En una ocasión, Ana, una niña de 5 años, muy amante de pintar y hacer trabajos plásticos, me dijo: «¿Sabes qué? Yo cuando voy a dibujar algo, primero me lo dibujo dentro, en mi cabeza y luego me copio de mi dibujo y lo hago en el papel».

Saber que hay una interioridad en las personas, un lugar íntimo adonde nadie accederá si uno no quiere, da bastante seguridad. Así se sabe uno poseedor de buenas cosas que andan por ahí adentro, se tiene la posibilidad de saberse diferente sin agobiarse, se siente uno lleno de sí mismo, y eso facilita, por un lado, poder soportar con más serenidad las carencias, la soledad o el aburrimiento. Y por otro, poder crear con desenvoltura: dibujos, cuentos, juegos, bailes, o cualquier otra cosa.

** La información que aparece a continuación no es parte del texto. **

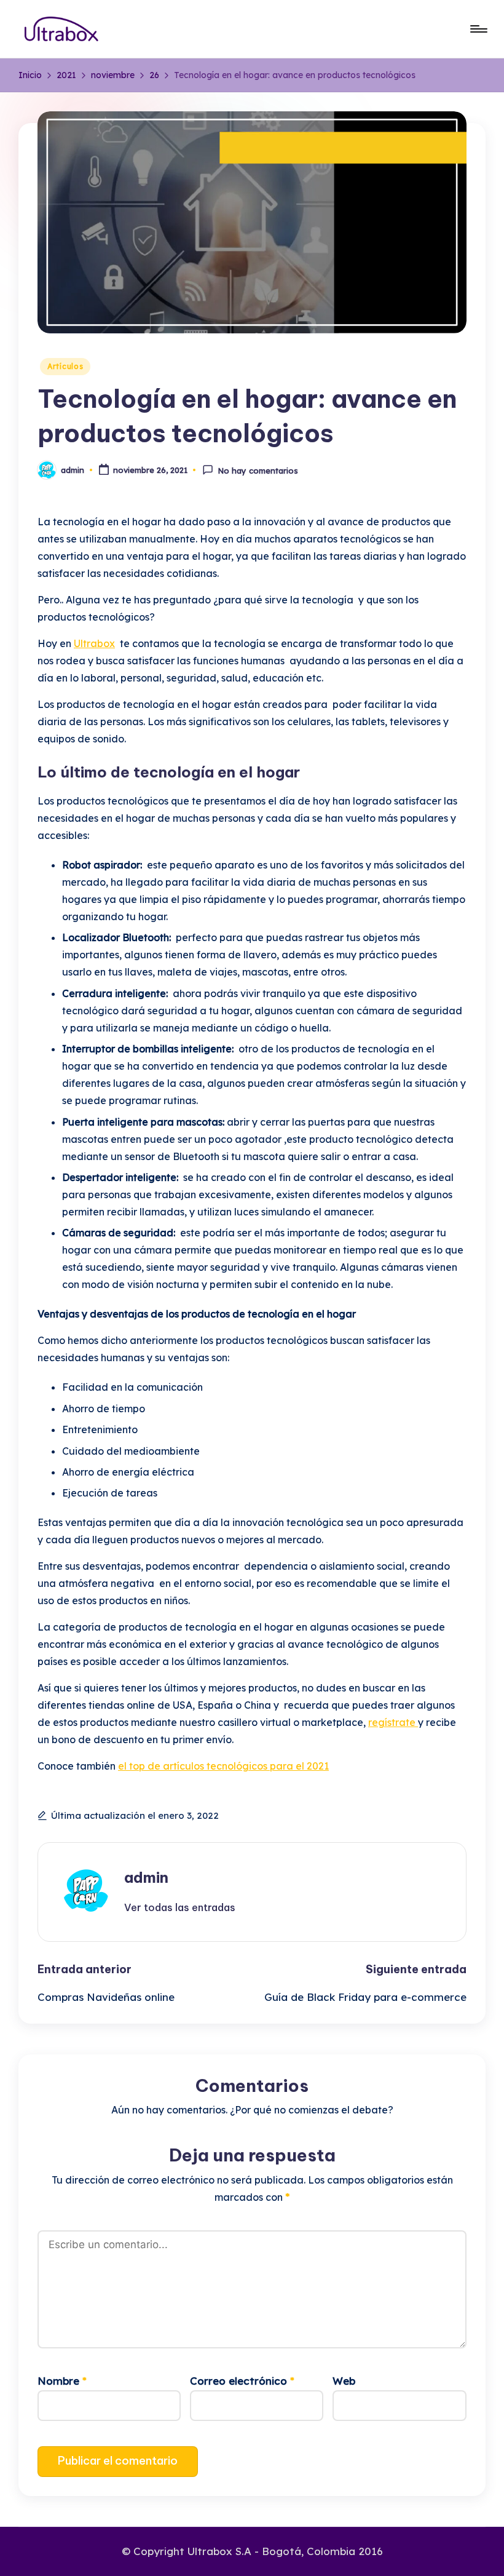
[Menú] (478, 29)
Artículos (65, 366)
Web (344, 2380)
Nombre (62, 2380)
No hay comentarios (258, 470)
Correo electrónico (242, 2380)
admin (146, 1877)
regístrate (393, 1722)
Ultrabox (94, 643)
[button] (179, 1907)
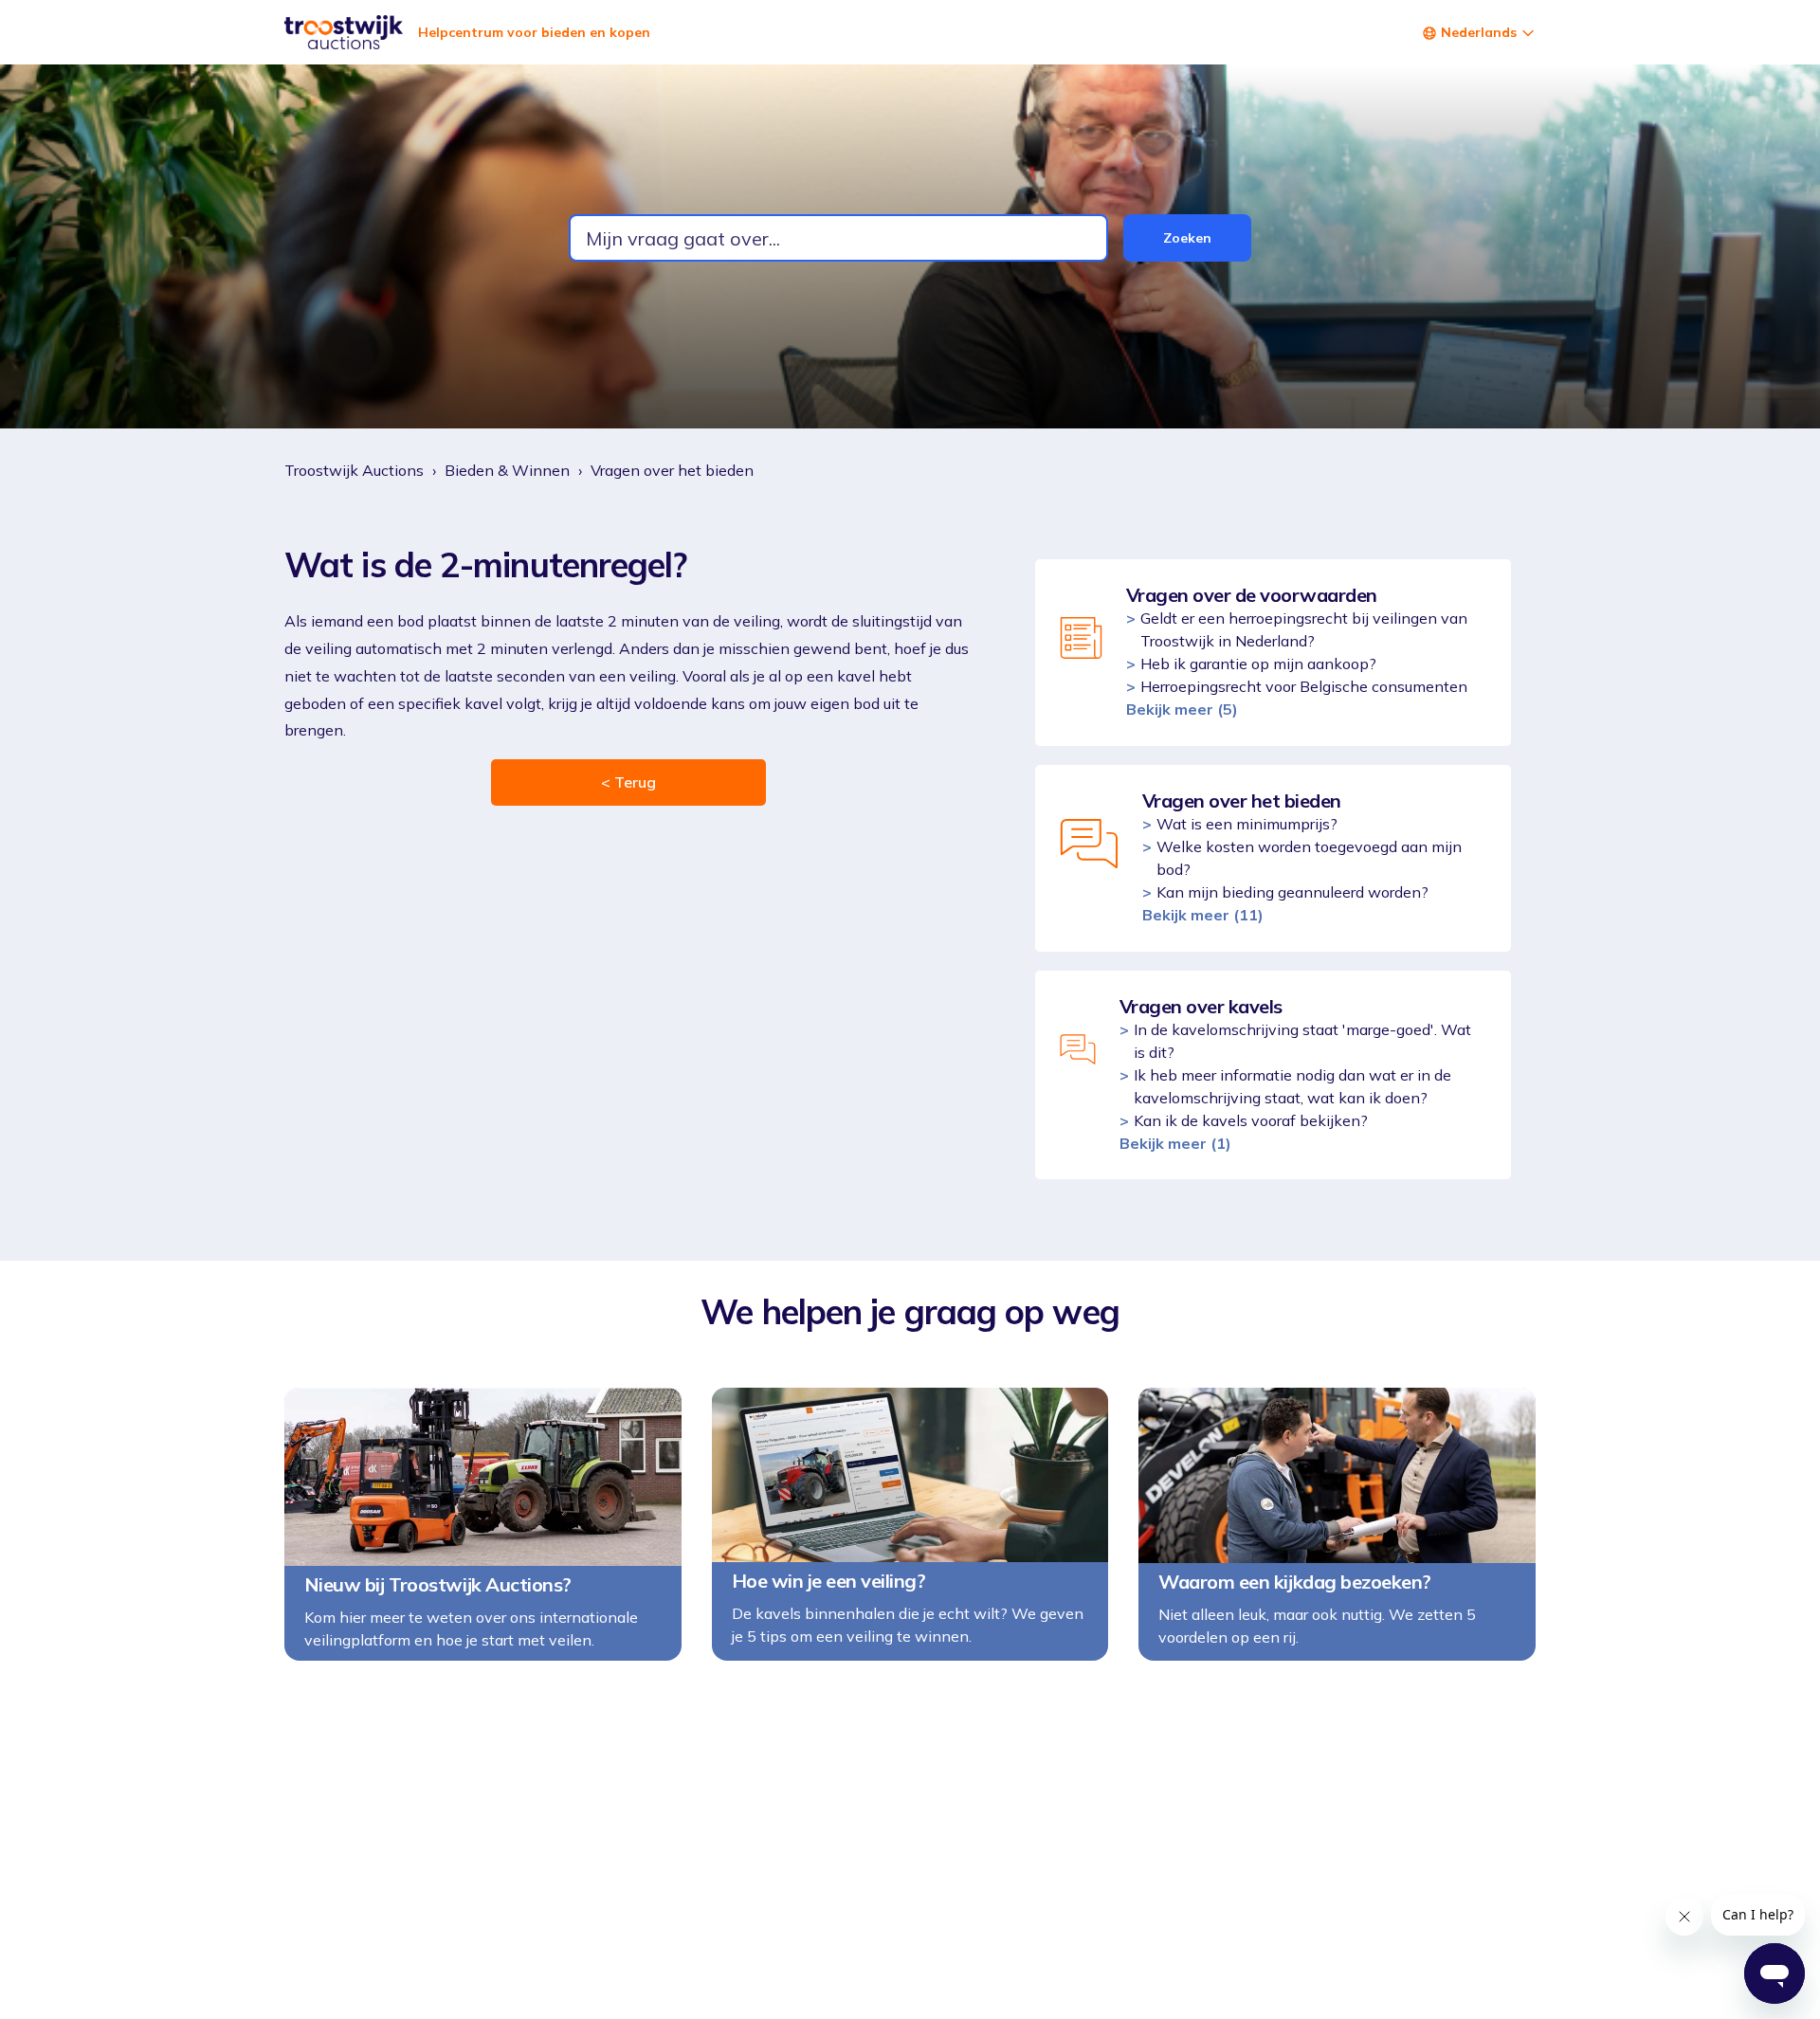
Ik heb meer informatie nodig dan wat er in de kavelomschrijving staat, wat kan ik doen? (1292, 1086)
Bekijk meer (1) (1175, 1143)
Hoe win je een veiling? (829, 1581)
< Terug (628, 782)
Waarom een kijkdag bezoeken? (1294, 1582)
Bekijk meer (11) (1203, 914)
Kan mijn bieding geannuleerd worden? (1292, 891)
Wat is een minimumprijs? (1247, 823)
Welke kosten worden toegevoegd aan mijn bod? (1309, 858)
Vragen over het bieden (672, 470)
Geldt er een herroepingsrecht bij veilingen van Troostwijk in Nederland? (1303, 629)
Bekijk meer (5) (1182, 709)
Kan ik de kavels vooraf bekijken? (1251, 1120)
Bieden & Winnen (507, 470)
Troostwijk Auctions (354, 470)
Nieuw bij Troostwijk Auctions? (438, 1584)
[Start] (343, 32)
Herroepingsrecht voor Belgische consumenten (1303, 686)
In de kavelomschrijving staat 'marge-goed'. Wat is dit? (1302, 1041)
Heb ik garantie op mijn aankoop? (1258, 663)
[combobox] (838, 238)
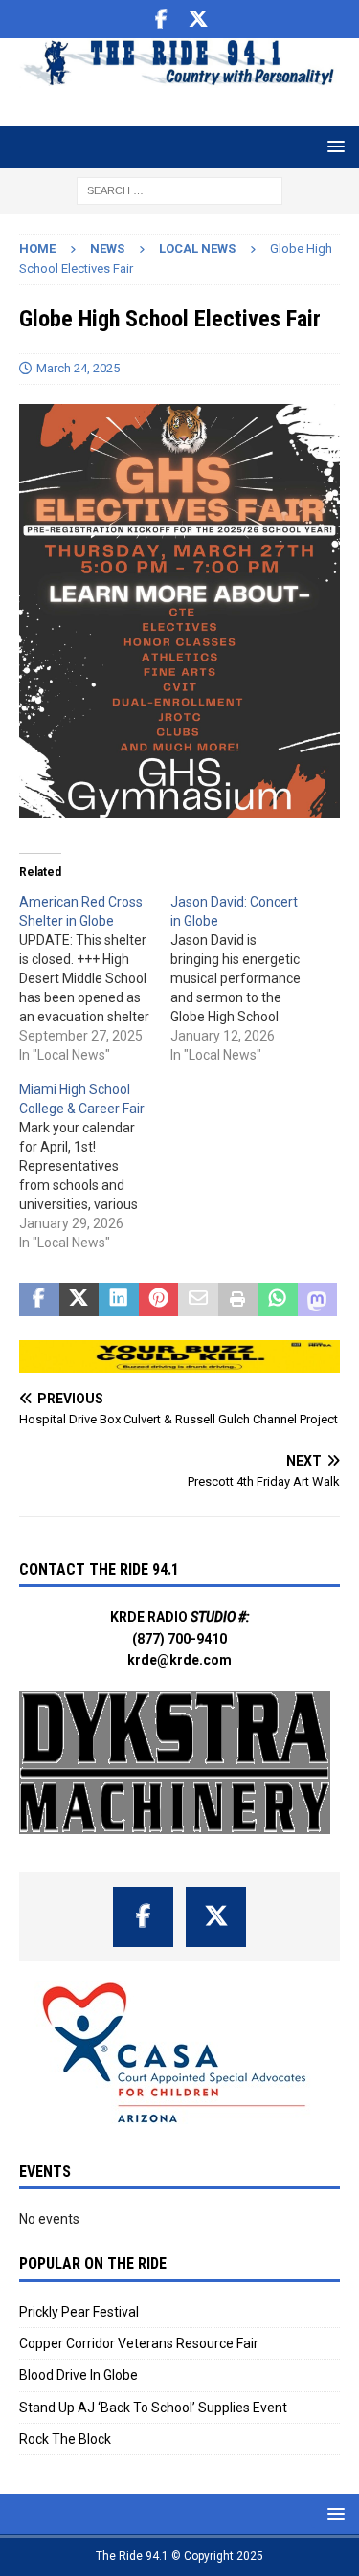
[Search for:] (179, 189)
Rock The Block (65, 2439)
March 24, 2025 (78, 368)
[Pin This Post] (159, 1300)
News (107, 248)
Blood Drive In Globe (78, 2375)
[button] (332, 146)
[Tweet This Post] (79, 1300)
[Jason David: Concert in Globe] (246, 978)
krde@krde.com (179, 1660)
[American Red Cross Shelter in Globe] (94, 978)
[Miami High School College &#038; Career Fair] (94, 1166)
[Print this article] (238, 1300)
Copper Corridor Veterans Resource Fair (138, 2343)
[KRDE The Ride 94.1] (179, 77)
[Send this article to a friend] (198, 1300)
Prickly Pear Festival (79, 2311)
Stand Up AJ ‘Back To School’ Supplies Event (153, 2407)
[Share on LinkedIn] (119, 1300)
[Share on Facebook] (39, 1300)
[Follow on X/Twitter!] (197, 19)
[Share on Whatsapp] (278, 1300)
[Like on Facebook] (161, 19)
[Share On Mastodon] (318, 1300)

Pensemos ahora en un bebé de los de ahora, de los que son asomados a la pantalla (sea móvil, tablet o televisión) a ver a Pepa Pig, a La Patrulla Canina y demás parentela laaaaargos ratos cada día. Es fácil pensar con qué llenará él su imaginario, qué acudirá a su imaginación cuando se pare a pensar, qué intentará reflejar en sus dibujos cuando sea más mayorcito. Yo he visto niños que solo dibujaban a Spiderman. Niñas que siempre representaban Barbis. E incluso he visto a algunos que se negaban a dibujar, y hasta lloraban, porque querían hacer a sus personajes preferidos de los dibujos animados y no lo lograban con la exactitud que hubieran querido.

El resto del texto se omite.